In mid-morning, Vilis and I met Chris Johnson in the biology building at James Cook University. Chris introduced Vilis to his office and showed us a map of Australia speckled with black dots. The dots represented research sites for a dingo project Chris and postdoctoral fellow Euan Ritchie have undertaken to document how dingoes affect biodiversity, and in a roundabout way, pasture quality on ranches. “We’re comparing ranches where graziers don’t control dingoes to ranches where graziers control dingoes. And most do.”
Dingoes, Chris told us, are top-level predators throughout most of Australia. When graziers control dingo numbers to reduce livestock losses, this action relieves the predation pressure on the dingoes’ natural prey species, particularly kangaroos. In response, kangaroo populations expand to the point where the macropods become pests. As well, introduced foxes and feral cats, which are kept in check by dingoes, increase in number and cause greater predation pressure on small, native mammals. All this results, as suggested by the data so far collected by Euan, in lower overall biodiversity on ranches that have dingo control in comparison with ranches that don’t.
In addition, graziers who kill dingoes may have their stock-protection strategy come back to bite them. Many graziers rotate pastures in an effort to “do the right thing and give pastures a rest,” Chris explained. However, once cattle and sheep are excluded from paddocks, kangaroos move in and “trash the pasture.” He concluded by telling us, “We’re hoping more graziers will start to think that, even if they lose a few cattle, it might not be a bad thing to have a top-level predator around.”
Leaving Vilis to acquaint himself with his office, Chris and I raced through a downpour to the shelter of the library, and then, when the rain eased, made a beeline for a small patch of shrubs near the library within which a male great bowerbird had constructed his bower.
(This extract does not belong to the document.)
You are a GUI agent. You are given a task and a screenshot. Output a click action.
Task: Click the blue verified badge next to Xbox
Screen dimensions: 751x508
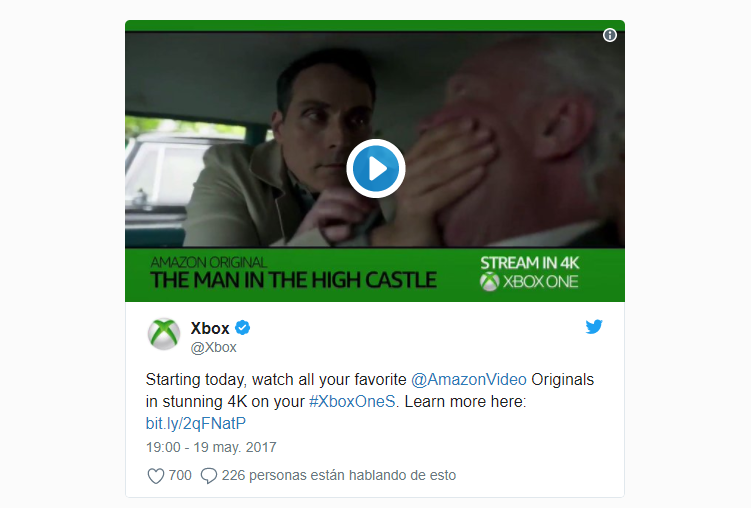(x=243, y=327)
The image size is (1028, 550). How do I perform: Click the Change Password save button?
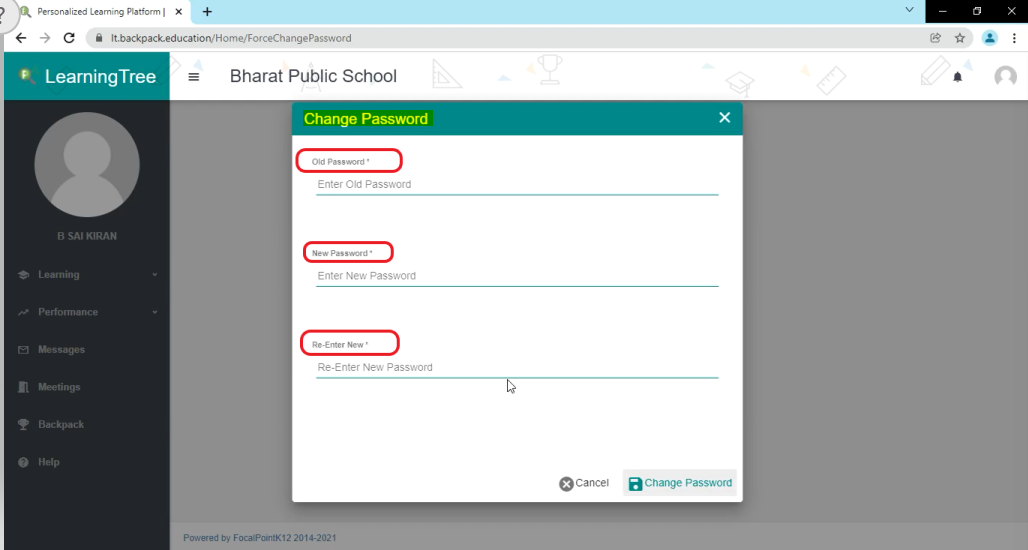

Built of hundreds of thin, dark brown branches arranged vertically and firmly enmeshed, the bower was about 30-40 centimetres tall, about 45 centimetres long, and had two parallel walls each about 15 centimetres thick. “It’s an avenue bower,” Chris explained. “See how smoothly curved the inside walls are?”
I reached into the bower and ran my fingers over the innermost twigs, which had been woven into the walls in such a way as to form a precisely-curved and polished floor and adjacent walls. Within the avenue lay a pile of large green seeds, a chunk of broken glass from a green bottle neck, and a small section of flat, green plastic grid. “The interior of the bower has only green decorations,” Chris told me. “At the entrances, the bowerbird places green decorations surrounded by creamy ones.” Chris picked up a snail shell to show me one of the latter, and I also noticed more shells, bits of old aluminium foil, and the pull-tab from a soda pop can arranged in a loose arc around green seeds spread in front of one entrance.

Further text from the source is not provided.